Source: The Lancet, Volume 373, Issue 9665, Page 693, 28 February 2009
Author: editorial staff

Tensions between provision of and payment for health care are familiar. Though doctors assume principal responsibility for patients’ health, those who work for pharmaceutical companies view the patented medicines they design as key components of health care. Creative ways are continually found to make such drugs available to as many patients in high-income countries as possible, the profits contributing to future investment in development and leaving national drug budgets affordable, just. Yet, a few hours’ flying away, patients in developing countries usually have no access to these very same patented drugs.

GlaxoSmithKline (GSK) has grown in size and influence by successful drug development, timely takeovers, and shrewd management. Andrew Witty, who ascended to the vertiginous position of chief executive at GSK in the past year, has attracted attention by a surprising presentation at Harvard Medical School on Feb 13. He promises that GSK will now not only make its medicines available much more cheaply to patients in low-income countries, but also make a bolder commitment to research into neglected diseases. As one blogger puts it, “arise Sir Andrew Witty (or is it Saint Andrew?)”.

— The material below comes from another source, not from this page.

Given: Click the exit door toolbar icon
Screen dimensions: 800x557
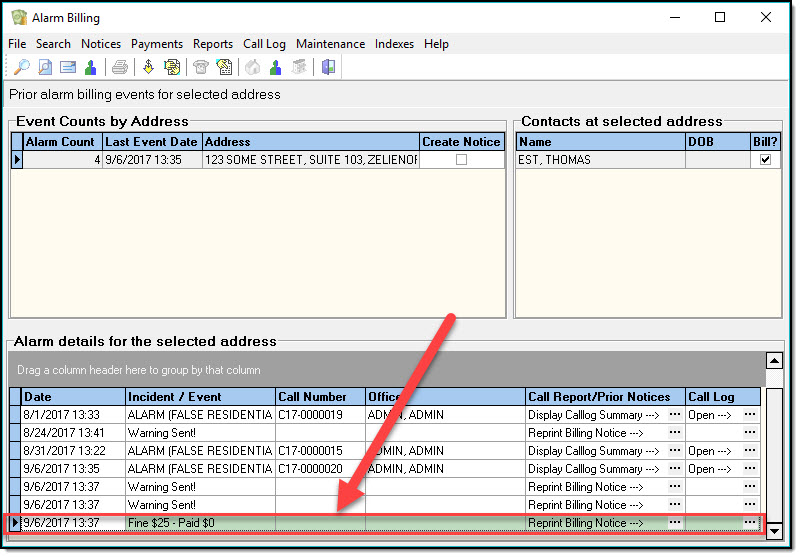Looking at the screenshot, I should (x=328, y=67).
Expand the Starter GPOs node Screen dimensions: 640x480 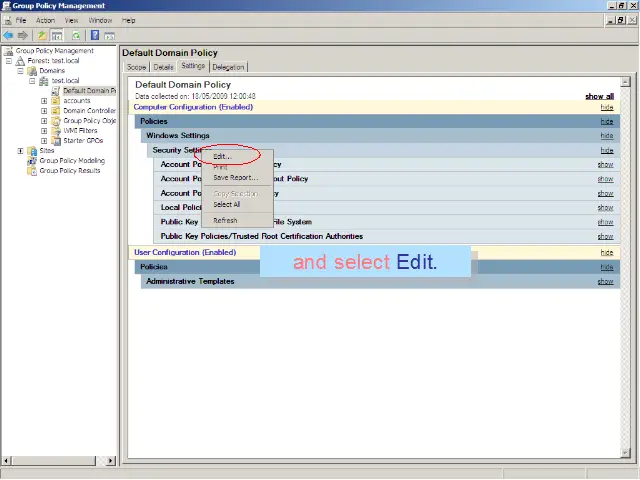point(44,141)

Does this announcement mark a sea change in pharma’s attitude to the provision of drugs in poor countries, or could it be more reminiscent of the zany hybrid vehicles that distract attention from car manufacturers’ shamelessly polluting stock in trade? Witty’s words were carefully weighed to cast a rosy glow around GSK’s existing efforts. He namechecked the company’s Spanish centre focused on research into “diseases of the developing world”, including tuberculosis, and the company’s malaria vaccine programme (a vaccine that will in any event need to find its main markets in low-income and middle-income regions). But a statement of intent was made, and some clear ideas put forward. In the 50 poorest countries, patented medicines are to be sold at no more than a quarter of their price in developed countries, and a commitment has been made to reinvest 20% of GSK’s developing-country profits back into local health-care infrastructure. Most intriguingly, the idea of a patent pool has been floated, by which holders of intellectual property rights would share them with others to invigorate research into neglected diseases.

GSK has made philanthropic gestures in the past—witness its ancestor SmithKlineBeecham’s donation of albendazole for treatment of lymphatic filariasis—and positive publicity might help to lift some of the dark clouds that have been gathering on pharma’s horizon, including depleted development pipelines and increased regulatory oversight. To be sure, Witty is not intending to alarm shareholders. GSK (2007 annual revenue £22·7 billion, profit after tax £5·5 billion) currently earns annual revenues of just US$43 million in the poorest countries, suggesting that the money to be reinvested locally will be less than 0·1% of overall profits. Flaws have been spotted in Witty’s new way too. Médecins Sans Frontière’s campaign for access to essential medicines notes that, despite a need for new pediatric and combination antiretroviral drugs to combat HIV, GSK does not plan to share its HIV patents with other researchers. Voluntary price reductions seem unlikely to match the dramatic falls in price, and consequent transformational increase in poor-country access, wrought by generic competition on antiretrovirals in the past decade.

Those committed to the forbidding task of improving health care in developing countries should commend Witty’s stance, but continue to press for more, and broader, action. GSK is not offering to give away its drugs and vaccines—someone will need to pay for patented medicines that can now be made available to patients in poor countries more cheaply, and likewise development of patent-pooled orphan drugs is yet to be planned, pursued, and paid for. And who will pay, amid a financial ice age of unknown extent? To convert a promising soundbite into improved health for people in developing countries, GSK must work openly with funding bodies, governments, and other stakeholders to identify clinical and public health problems that offer the greatest potential benefit to human health. These efforts will need close scrutiny to ensure that they register measurable achievements and, given the substantial obstacles of unstable health systems and uncertain funding, gather momentum.

Now that Andrew Witty has chosen this particular agenda, as a test of GSK’s resolve he can be presented with one straightforward preventive challenge—to make GSK’s licensed human papillomavirus vaccine affordable for girls and young women in low-income countries, and work proactively with funding agencies to deliver the vaccine in countries with suitable health systems.